::: SOURCE TEXT :::
A revamped Consumer Credit Act was designed to clean up the loan industry, creating a fairer, cleaner marketplace for borrowers, and stamp out loan sharks. Sadly, consumers are still reporting appalling stories of aggressive phone calls, harassment and poor service by loan companies.

The new Act was brought in last April, enabling borrowers to also complain about consumer credit to the Financial Ombudsman Service, but debt charities say that the regulators are not pulling their weight.

One married couple with four children have seen their debt rocket from £5,500 to over £50,000 in the last eight years at the hands of Paragon, a lender in Solihull. During that time they have been aggressively pursued for their debt. The National Debtline charity say that this family’s case is not a unique occurrence. They say that the Consumer Credit Act should have meant an improvement in customer service standards, but it has not filtered through yet, and customers are still receiving poor treatment. The family’s situation came about because repayments for the original £5,500 loan were not kept up due to a problem with the husband’s salary not arriving in his bank account – through no fault of his own. Paragon hit him with heavy penalties while he was out of the country and his wife did not open his letters. Meanwhile the debt grew and aggressive phone calls began. While the family tried to sort it out, Paragon ignored their requests for information. A repayment amount was agreed without the couple knowing their debt, with the result that the debt continued to grow. They feel that the stress and anxiety has been unbearable, with the wife experiencing a miscarriage after a terrible phone call from Paragon in which they told her the family would lose their house, even though the debt was unsecured.
::: RECORD EXTRACTS :::
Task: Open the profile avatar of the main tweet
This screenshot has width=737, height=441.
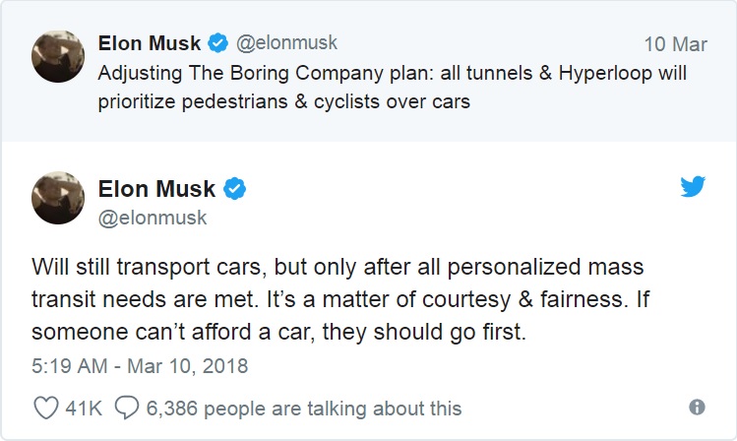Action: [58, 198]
:::
::: RECORD EXTRACTS :::
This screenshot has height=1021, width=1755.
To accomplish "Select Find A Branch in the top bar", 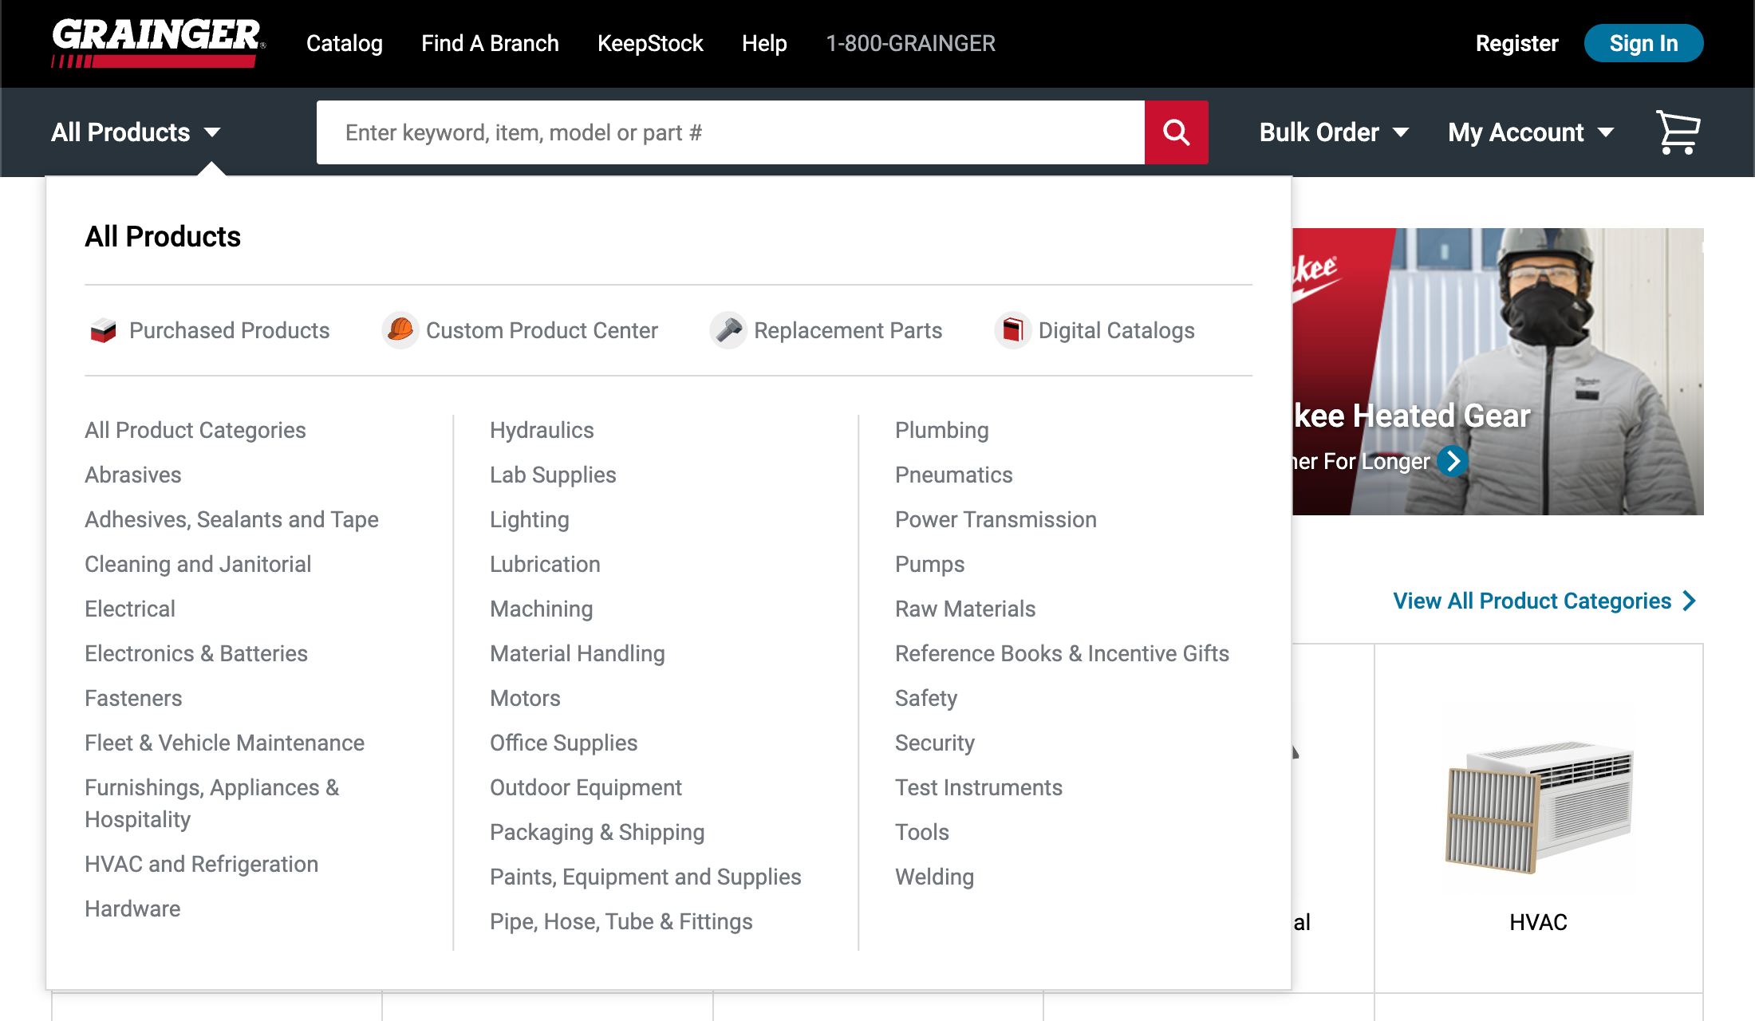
:::
◆ COMPLETE THE FOLLOWING:
- 1) Name every organization mentioned in the consumer credit text.
- 2) Print the passage of the consumer credit text starting at "A revamped Consumer" and ending at "by loan companies.".

◆ PROBLEM SOLUTIONS:
- 1)
Financial Ombudsman Service
Paragon
National Debtline

- 2)
A revamped Consumer Credit Act was designed to clean up the loan industry, creating a fairer, cleaner marketplace for borrowers, and stamp out loan sharks. Sadly, consumers are still reporting appalling stories of aggressive phone calls, harassment and poor service by loan companies.